The sign of the mesomeric effect is determined according to the same principle as the sign of the inductive effect. If a substituent increases the electron density in a conjugated system, it has a positive mesomeric effect (+ M) and is electron-donating. Double carbon-carbon bonds and substituents containing a lone electron pair: -NH 2 , -OH, halogens have a positive mesomeric effect.

Negative mesomeric effect (– M) have substituents that withdraw electron density from the conjugated system, while the electron density in the system decreases.

The following groups have a negative mesomeric effect:

–NO 2 , –COOH, –SO 3 H, -COH, >C=O

Due to the redistribution of electron density due to mesomeric and inductive effects in the molecule, partial positive or negative charges appear on some atoms, which is reflected in the chemical properties of the substance.

Graphically, the mesomeric effect is shown by a curved arrow that begins at the center of the electron density and ends where the electron density shifts.
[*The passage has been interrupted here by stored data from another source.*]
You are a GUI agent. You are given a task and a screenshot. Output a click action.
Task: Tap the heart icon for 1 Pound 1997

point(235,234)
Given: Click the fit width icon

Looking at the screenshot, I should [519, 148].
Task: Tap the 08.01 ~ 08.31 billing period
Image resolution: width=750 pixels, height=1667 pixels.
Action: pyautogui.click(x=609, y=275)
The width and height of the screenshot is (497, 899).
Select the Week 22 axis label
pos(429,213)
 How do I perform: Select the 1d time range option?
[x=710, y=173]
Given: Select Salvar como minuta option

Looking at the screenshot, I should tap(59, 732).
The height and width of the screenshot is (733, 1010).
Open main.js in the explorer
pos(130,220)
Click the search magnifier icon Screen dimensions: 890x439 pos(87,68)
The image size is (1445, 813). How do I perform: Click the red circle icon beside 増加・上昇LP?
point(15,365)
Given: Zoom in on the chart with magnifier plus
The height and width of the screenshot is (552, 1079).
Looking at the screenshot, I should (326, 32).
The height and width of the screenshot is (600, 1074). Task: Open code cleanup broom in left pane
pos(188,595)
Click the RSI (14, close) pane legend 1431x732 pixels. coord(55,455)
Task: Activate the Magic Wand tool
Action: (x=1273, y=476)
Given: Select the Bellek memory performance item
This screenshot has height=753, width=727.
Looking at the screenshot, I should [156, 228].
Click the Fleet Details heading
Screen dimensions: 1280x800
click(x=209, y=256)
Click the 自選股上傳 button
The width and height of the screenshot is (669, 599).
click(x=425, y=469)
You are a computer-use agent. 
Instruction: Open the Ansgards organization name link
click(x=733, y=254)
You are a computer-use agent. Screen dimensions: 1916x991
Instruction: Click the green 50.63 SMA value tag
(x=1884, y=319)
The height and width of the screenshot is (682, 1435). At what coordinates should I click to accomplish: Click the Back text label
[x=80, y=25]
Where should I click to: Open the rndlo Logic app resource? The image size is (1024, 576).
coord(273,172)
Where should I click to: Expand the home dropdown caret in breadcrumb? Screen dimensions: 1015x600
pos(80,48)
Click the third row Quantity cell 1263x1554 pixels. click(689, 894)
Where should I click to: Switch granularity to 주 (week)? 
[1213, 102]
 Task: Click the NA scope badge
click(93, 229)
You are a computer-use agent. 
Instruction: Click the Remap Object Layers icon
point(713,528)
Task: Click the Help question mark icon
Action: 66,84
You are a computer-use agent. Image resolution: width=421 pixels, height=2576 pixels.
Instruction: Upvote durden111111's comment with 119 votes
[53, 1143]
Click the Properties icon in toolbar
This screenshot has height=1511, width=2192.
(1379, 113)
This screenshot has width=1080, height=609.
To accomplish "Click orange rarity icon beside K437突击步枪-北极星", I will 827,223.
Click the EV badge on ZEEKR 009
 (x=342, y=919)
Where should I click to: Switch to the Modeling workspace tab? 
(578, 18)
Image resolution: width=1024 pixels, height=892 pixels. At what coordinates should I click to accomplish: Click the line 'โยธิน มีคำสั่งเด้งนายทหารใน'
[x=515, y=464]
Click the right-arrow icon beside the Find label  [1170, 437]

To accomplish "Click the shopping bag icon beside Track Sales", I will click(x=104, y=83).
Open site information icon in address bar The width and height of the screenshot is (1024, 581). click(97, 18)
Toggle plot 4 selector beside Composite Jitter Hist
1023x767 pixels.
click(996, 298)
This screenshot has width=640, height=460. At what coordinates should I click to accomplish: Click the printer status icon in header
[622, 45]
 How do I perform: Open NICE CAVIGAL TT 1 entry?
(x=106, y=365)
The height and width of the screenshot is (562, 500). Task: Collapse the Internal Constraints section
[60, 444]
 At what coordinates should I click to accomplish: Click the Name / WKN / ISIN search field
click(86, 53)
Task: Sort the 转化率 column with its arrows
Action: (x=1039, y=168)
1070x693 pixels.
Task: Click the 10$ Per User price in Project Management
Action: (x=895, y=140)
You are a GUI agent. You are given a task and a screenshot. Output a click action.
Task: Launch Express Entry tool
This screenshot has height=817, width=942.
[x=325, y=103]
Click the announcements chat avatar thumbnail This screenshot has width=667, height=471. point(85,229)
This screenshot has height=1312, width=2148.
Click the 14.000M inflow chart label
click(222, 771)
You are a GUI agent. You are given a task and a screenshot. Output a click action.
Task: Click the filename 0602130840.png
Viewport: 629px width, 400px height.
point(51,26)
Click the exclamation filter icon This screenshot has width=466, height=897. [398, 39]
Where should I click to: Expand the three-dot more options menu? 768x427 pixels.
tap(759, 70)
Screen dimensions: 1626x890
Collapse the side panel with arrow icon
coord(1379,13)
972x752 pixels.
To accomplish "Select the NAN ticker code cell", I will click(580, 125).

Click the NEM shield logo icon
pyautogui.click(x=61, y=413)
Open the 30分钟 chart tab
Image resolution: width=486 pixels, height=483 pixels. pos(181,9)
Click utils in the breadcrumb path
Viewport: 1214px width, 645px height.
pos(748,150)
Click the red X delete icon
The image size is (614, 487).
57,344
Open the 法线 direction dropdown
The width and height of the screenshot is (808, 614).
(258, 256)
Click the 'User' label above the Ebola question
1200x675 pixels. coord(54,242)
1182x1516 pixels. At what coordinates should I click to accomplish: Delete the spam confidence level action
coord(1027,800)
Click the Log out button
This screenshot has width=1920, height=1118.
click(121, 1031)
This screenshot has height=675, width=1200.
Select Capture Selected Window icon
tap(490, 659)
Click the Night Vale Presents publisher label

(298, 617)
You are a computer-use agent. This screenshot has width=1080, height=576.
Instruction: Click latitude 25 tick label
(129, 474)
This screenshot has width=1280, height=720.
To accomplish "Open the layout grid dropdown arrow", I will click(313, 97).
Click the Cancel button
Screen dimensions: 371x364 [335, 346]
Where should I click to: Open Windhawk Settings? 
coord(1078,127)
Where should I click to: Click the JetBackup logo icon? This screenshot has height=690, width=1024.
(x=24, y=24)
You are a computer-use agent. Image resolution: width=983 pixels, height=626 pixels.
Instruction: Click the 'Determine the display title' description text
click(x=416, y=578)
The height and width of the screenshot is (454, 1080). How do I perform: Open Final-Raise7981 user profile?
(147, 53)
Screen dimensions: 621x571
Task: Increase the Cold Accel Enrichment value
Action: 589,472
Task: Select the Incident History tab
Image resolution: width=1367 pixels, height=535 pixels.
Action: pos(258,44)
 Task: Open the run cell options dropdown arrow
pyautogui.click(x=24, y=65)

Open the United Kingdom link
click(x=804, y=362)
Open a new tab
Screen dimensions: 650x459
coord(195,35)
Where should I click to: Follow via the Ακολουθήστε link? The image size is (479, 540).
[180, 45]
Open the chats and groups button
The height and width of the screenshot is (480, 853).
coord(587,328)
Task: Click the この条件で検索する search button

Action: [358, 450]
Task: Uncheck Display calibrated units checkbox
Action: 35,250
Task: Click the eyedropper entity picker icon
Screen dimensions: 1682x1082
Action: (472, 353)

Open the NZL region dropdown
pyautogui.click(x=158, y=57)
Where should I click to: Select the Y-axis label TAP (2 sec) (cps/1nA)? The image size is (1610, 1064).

For example, in a vinyl chloride molecule, the mesomeric effect occurs when the lone electron pair of the chlorine atom couples with the electrons of the π bond between the carbon atoms. Thus, as a result of this, a partial positive charge appears on the chlorine atom, and the mobile π-electron cloud, under the influence of an electron pair, is shifted towards the outermost carbon atom, on which a partial negative charge arises as a result:

If a molecule has alternating single and double bonds, then the molecule is said to contain a conjugated π-electron system. An interesting property of such a system is that the mesomeric effect in it does not fade.